◆ Problemas a resolver:
• a. Responda, com base no texto-fonte:
(i) Em que dia da semana Irmã Bernadete visitava a favela?
(ii) Em qual igreja Áurea e as amigas foram à missa?
(iii) Quanto tempo Áurea e sua família passaram no alojamento?
• b. Transcreva o trecho do texto-fonte que vai de "Certo dia, Áurea" até "possível se divertir.", inclusive, trocando "salão de baile" por "clube".

◆ Texto-fonte:
----

O sorriso fica mais adocicado quando se recorda de Irmã Bernadete. “Metade do que eu sou hoje, agradeço a ela.” Irmã Bernadete é uma freira do Colégio Luiza de Marillac, localizado próximo ao Cingapura, que visitava a favela todos os domingos. Na época, uma das poucas que ia até o local. Lá, dava aulas para as crianças e adolescentes, lia a Bíblia, levava até a Igreja, ao colégio e mostrava uma realidade diferente da permeada por violência, drogas e prostituição das vielas da Zaki. 
Certo dia, Áurea e as amigas foram até a missa de domingo na Igreja de Sant’Ana, como era combinado com a Irmã. Chegando lá, sentaram no primeiro banco, estrategicamente posicionadas para que Bernadete visse cada uma delas. Algum tempo depois, disfarçaram e foram correndo para um salão de baile onde aconteciam matinês aos finais de semana. Entre risadas, Áurea se lembra das travessuras que aprontava com as amigas e de como, apesar de tudo, era possível se divertir.
A vida na época em que ainda não existia o Conjunto Habitacional era sólida. Havia dias em que após voltar do trabalho, a casa tinha sido invadida. Botijão de Gás? Roubado. O que acalenta Áurea é que esse tempo passou e hoje ela pode curtir o segundo ato de sua vida no conforto de seu apartamento. 
No intervalo entre o primeiro e o segundo ato, Áurea e sua família passaram seis meses no alojamento, onde aprenderam a dividir espaço, conviver com a vizinhança e respeitar cada um. “Ali já tivemos uma pré-educação pra vir pros prédios”, conta.

----

◆ Dados fornecidos:

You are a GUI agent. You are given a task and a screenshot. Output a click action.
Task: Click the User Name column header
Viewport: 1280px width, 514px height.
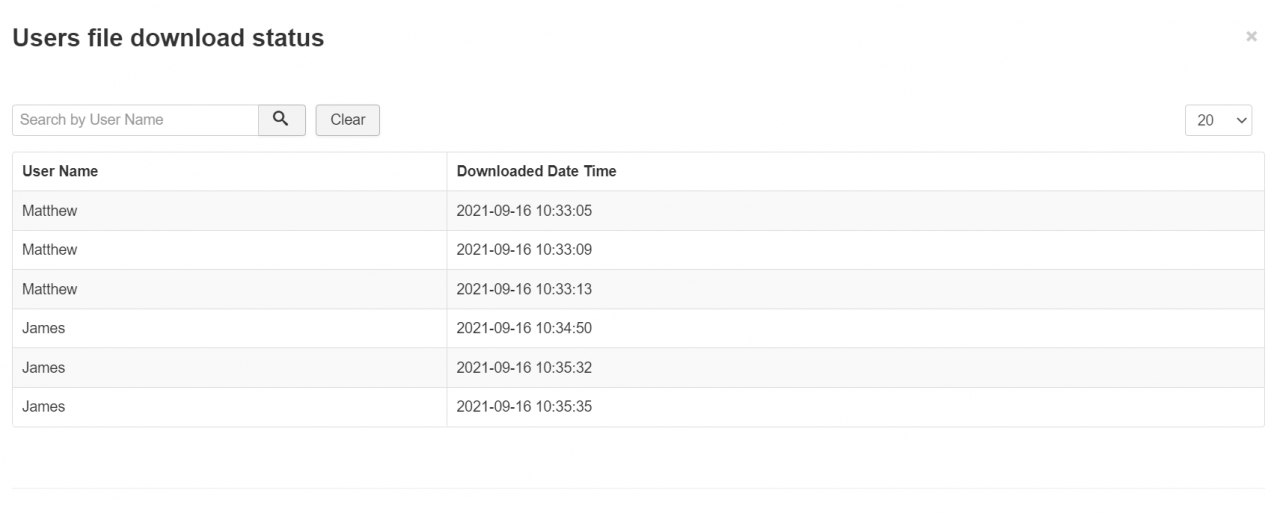pos(60,171)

----

◆ Respostas das tarefas:
• a.
(i) Aos domingos.
(ii) Na Igreja de Sant’Ana.
(iii) Seis meses.

• b.
Certo dia, Áurea e as amigas foram até a missa de domingo na Igreja de Sant’Ana, como era combinado com a Irmã. Chegando lá, sentaram no primeiro banco, estrategicamente posicionadas para que Bernadete visse cada uma delas. Algum tempo depois, disfarçaram e foram correndo para um clube onde aconteciam matinês aos finais de semana. Entre risadas, Áurea se lembra das travessuras que aprontava com as amigas e de como, apesar de tudo, era possível se divertir.